L’intention du ministre Fitzgibbon de doubler la rémunération de plusieurs hauts dirigeants d’Investissement Québec a soulevé une importante controverse. Les salariés du secteur public québécois ont pris cette annonce comme une véritable insulte alors que les négociations stagnent depuis plus d’un an. Le PDG de cet organisme public, un ami personnel du ministre, pourrait ainsi gagner jusqu’à 1,1 million de dollars. Critiqué de toute part, le ministre s’est défendu en indiquant que ce type de rémunération est nécessaire pour être compétitif face au marché. Une telle rémunération inspirée du secteur privé n’aurait pas sa place dans le secteur public en temps normal; alors que le gouvernement s’entête à offrir 5 % d’augmentation sur trois ans à ses employés de la classe moyenne, cette idée est carrément révoltante.

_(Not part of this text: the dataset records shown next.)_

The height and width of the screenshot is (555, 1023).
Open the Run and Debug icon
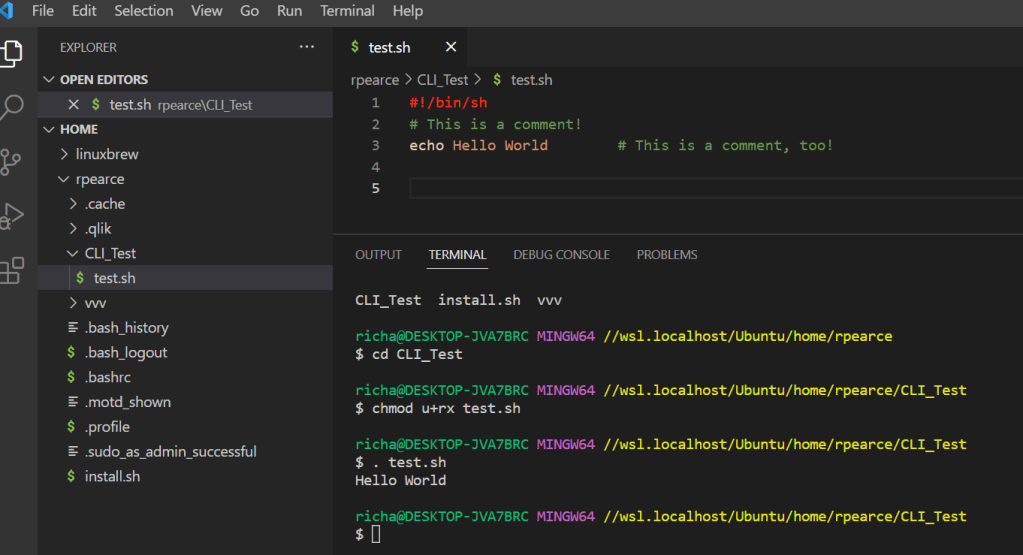[11, 216]
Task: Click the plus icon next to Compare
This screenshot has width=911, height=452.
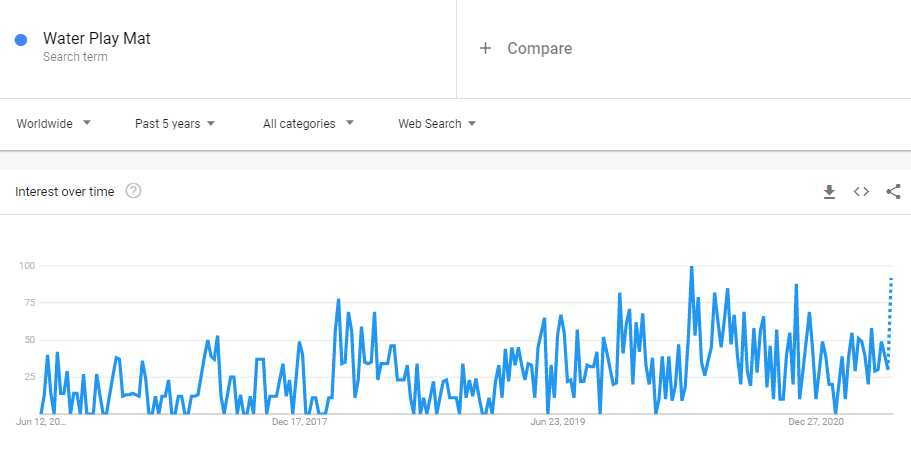Action: pos(485,48)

La Coalition avenir Québec (CAQ) n’en est pas à sa première déclaration démontrant son favoritisme pour les très hauts salariés. En 2019, alors qu'il était critiqué au sujet des salaires abusifs octroyés aux cadres des sociétés d’État, François Legault avait rétorqué que des postes comparables existent dans l'entreprise privée et qu’on ne peut pas s'isoler de la réalité des marchés. Malheureusement, il ne parlait alors que des hauts salariés de la fonction publique et des dirigeants de société d’État! Après son élection en 2018, la CAQ n’avait pas tardé à renier sa promesse de geler le salaire des médecins spécialistes qui gagnent en moyenne 430 000 $ par année.
Bref, quand il s’agit des très hauts salariés de l’État, ceux qui font partie du 1 % des plus riches de notre société, la CAQ parle de compétitivité, de la nécessité d’être attractif et de retenir les meilleurs. Quand il s’adresse à ses salariés de la classe moyenne, le discours change complètement et la « capacité de l’État » est rapidement évoquée.

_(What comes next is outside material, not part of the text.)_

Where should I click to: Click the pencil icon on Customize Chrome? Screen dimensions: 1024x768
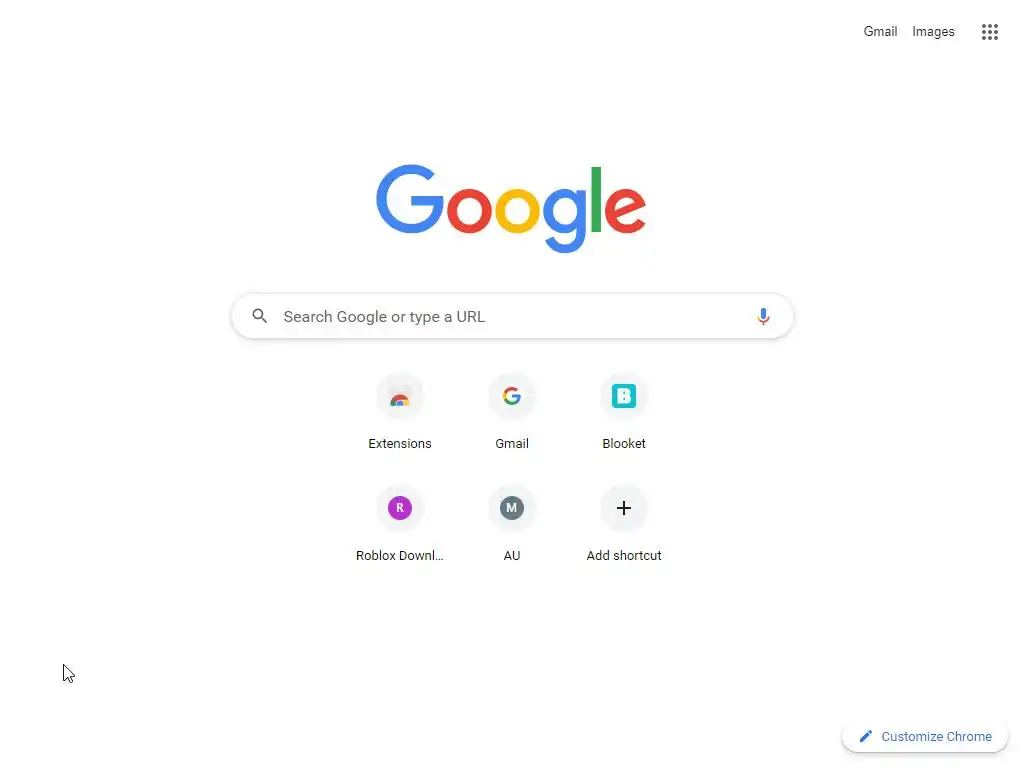[x=866, y=736]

Sans grande surprise, l’essentiel de ces très hauts salaires a été offert à des hommes. À son entrée en fonction, la Coalition avenir Québec a ainsi nommé deux fois plus d’hommes que de femmes dans la haute fonction publique. Parmi ces nominations, les postes les mieux rémunérés ont systématiquement été dévolus à des hommes.

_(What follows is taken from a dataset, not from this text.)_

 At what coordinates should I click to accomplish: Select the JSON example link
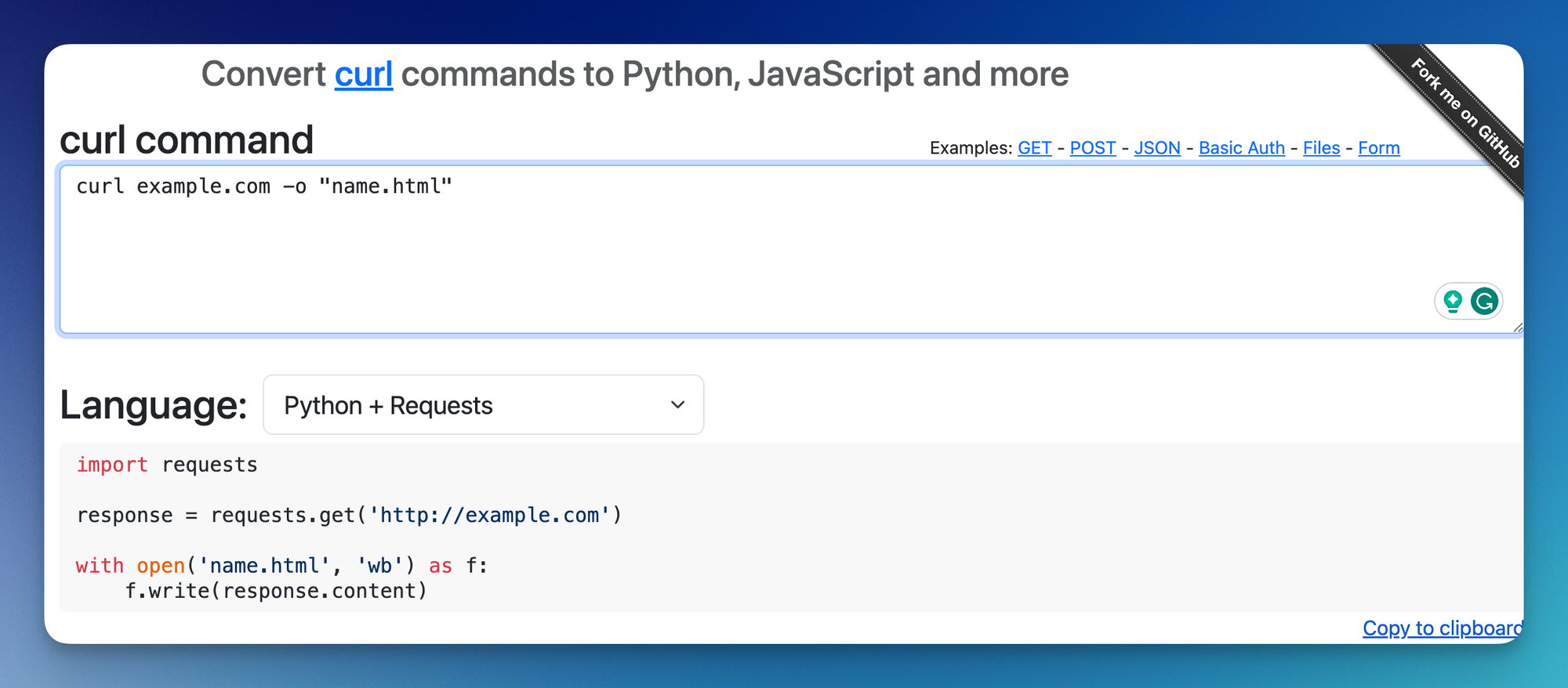pos(1156,148)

Les plus hauts dirigeants de ce parti proviennent de la haute direction de grandes entreprises. Payer des PDG 20 ou 30 fois plus cher que leurs salariés moyens, c’est une pratique qu’ils connaissent bien. Ne cherchons pas plus loin l’explication à leur comportement : maintenant qu’ils sont au sommet de l’État, ces messieurs continuent simplement de faire ce qu’ils ont appris à faire dans leur business.
Les petits salariés de l’État en ont assez d’être ainsi injustement traités par un gouvernement qui semble toujours pencher du côté des plus riches. François Legault doit démontrer qu’il comprend la réalité de ses employés de la classe moyenne et que, pour lui, le principe d’offrir des salaires compétitifs ne s’applique pas qu’à une poignée de privilégiés.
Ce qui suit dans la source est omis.